Are the culture wars harming science? (with Cremieux)

Jan 6, 2025 1h 28m 22 insights Episode Page ↗
In this episode, Spencer Greenberg speaks with Cremieux about how leveraging large datasets can simplify complex problems and resolve misinformation. They discuss critical evaluation of research, the impact of culture wars on science, and the societal implications of heritability and IQ.
Actionable Insights

1. Form Opinions on Harmful Evidence

When presented with substantial evidence of significant harm, recognize that refusing to form an opinion can be a moral failing, as it may enable harmful behavior by preventing necessary action.

2. Leverage Large Datasets for Problem Solving

To resolve complex problems, actively seek and utilize sufficiently large datasets, as this approach has proven effective in areas like drug discovery and debunking medical myths.

3. Critically Evaluate Research Papers

Do not blindly trust scientific claims; instead, critically read the original papers to identify methodological flaws, misinterpretations of data, or comparisons of unlike things, as these issues can invalidate conclusions.

4. Reverse “Just-So” Explanations

To combat confirmation bias, practice reversing your initial explanations for observed phenomena by attempting to construct equally plausible arguments for the opposite outcome or for no relationship at all.

▶ **RECORDS**

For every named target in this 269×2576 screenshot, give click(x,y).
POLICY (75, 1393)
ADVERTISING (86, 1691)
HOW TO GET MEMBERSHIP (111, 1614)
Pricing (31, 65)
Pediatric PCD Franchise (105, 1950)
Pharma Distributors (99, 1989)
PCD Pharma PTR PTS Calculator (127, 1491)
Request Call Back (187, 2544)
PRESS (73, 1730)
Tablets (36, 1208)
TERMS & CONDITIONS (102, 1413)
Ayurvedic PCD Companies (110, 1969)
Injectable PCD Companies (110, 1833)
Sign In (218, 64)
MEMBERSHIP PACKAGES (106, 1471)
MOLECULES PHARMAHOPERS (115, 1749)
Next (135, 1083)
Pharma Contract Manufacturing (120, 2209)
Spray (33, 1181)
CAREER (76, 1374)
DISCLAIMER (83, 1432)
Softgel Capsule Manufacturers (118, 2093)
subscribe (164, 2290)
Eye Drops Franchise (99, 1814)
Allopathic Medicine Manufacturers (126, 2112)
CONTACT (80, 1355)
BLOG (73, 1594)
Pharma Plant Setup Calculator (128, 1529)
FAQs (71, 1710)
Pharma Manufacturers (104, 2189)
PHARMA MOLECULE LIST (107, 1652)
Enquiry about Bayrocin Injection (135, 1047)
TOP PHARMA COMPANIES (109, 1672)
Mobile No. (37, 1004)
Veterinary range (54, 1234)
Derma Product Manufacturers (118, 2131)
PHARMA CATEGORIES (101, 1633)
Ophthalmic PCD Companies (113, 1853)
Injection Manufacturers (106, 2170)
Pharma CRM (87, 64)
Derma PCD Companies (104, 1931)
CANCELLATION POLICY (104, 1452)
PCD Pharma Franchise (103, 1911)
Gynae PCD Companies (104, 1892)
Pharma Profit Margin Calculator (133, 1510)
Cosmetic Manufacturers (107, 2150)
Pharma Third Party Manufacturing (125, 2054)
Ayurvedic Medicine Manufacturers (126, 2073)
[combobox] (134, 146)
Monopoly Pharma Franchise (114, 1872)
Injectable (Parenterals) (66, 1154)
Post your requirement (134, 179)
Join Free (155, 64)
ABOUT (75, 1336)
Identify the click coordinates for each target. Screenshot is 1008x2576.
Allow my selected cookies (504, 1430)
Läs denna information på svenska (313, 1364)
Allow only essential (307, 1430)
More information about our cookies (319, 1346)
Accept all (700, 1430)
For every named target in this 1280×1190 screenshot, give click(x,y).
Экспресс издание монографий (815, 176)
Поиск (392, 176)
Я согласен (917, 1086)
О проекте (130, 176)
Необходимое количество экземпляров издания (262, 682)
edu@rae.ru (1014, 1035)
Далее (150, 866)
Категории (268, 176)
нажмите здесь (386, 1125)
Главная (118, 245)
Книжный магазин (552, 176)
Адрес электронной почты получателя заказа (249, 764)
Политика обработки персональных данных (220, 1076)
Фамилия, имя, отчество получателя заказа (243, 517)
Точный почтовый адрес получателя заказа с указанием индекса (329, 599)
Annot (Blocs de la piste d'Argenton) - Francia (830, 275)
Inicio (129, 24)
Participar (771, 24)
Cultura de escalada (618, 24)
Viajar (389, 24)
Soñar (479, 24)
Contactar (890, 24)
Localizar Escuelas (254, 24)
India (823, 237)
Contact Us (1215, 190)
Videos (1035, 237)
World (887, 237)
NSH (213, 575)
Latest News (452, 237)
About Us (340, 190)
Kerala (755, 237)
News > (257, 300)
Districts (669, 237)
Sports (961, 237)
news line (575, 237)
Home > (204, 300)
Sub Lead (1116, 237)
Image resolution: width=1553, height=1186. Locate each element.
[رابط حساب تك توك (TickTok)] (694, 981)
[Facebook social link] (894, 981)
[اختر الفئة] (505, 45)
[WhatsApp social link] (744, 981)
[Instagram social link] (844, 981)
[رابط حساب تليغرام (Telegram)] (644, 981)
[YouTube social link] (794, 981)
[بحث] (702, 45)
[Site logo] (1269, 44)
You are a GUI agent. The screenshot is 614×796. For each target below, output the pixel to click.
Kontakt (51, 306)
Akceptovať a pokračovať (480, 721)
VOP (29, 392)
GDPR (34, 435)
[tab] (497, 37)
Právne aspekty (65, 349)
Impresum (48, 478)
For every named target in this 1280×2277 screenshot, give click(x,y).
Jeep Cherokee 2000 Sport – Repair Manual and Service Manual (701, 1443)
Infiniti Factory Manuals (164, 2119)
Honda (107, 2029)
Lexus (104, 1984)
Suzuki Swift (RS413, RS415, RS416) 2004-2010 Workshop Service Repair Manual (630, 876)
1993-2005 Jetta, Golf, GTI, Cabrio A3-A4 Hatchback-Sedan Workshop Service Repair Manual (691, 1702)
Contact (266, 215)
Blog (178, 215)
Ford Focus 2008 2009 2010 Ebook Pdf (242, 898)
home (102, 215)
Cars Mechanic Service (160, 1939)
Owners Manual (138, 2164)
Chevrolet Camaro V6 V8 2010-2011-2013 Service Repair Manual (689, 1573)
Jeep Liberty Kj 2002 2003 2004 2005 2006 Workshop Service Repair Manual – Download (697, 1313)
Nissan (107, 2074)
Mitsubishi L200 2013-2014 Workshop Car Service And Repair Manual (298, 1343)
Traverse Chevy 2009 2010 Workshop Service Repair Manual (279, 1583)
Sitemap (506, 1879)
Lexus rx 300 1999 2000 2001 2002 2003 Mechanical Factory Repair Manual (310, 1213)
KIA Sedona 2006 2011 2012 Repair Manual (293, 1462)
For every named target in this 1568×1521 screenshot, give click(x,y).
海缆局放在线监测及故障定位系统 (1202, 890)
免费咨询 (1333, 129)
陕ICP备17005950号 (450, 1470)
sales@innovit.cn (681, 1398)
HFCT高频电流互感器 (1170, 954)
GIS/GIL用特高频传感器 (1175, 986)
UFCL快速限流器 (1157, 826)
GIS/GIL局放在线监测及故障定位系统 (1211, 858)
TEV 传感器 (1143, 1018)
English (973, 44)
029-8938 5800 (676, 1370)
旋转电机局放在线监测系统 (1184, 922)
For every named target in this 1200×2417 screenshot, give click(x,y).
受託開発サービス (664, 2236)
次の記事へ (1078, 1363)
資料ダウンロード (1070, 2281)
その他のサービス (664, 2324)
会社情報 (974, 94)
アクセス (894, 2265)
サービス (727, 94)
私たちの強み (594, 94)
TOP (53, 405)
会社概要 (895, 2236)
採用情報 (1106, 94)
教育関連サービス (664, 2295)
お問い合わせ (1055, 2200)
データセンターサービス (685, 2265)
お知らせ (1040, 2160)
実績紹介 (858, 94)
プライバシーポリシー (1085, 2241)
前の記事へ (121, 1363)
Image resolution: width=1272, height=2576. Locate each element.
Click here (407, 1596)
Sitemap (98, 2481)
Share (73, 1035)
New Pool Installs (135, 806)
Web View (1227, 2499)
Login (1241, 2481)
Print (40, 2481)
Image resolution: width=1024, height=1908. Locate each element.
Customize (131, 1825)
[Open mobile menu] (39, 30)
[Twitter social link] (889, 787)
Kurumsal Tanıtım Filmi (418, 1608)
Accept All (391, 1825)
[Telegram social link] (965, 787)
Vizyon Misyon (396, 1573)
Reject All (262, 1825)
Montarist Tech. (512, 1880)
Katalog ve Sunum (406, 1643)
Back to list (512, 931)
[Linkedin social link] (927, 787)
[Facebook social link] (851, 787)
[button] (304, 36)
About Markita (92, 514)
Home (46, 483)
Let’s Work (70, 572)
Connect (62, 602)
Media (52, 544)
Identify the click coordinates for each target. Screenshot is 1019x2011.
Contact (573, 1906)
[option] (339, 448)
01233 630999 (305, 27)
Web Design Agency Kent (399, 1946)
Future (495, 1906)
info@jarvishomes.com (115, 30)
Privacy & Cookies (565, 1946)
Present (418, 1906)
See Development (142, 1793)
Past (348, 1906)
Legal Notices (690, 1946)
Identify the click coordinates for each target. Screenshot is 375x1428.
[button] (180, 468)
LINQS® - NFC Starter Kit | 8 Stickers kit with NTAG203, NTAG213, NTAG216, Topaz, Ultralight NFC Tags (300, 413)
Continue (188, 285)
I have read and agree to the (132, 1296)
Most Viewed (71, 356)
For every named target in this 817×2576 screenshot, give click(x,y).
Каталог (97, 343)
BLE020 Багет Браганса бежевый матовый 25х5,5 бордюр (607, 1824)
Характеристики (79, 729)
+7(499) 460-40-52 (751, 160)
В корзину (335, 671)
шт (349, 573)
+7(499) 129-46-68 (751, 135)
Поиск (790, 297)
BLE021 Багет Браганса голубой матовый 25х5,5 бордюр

▶ **TASK PROMPT**
Answer these questions about the culture wars episode page:
1. Who does Spencer Greenberg speak with?
2. In which two areas has using large datasets proven effective?
3. When reversing an initial explanation, what arguments should you try to construct?

▶ **EXPECTED ANSWER**
1. Cremieux.
2. Drug discovery and debunking medical myths.
3. Equally plausible arguments for the opposite outcome or for no relationship at all.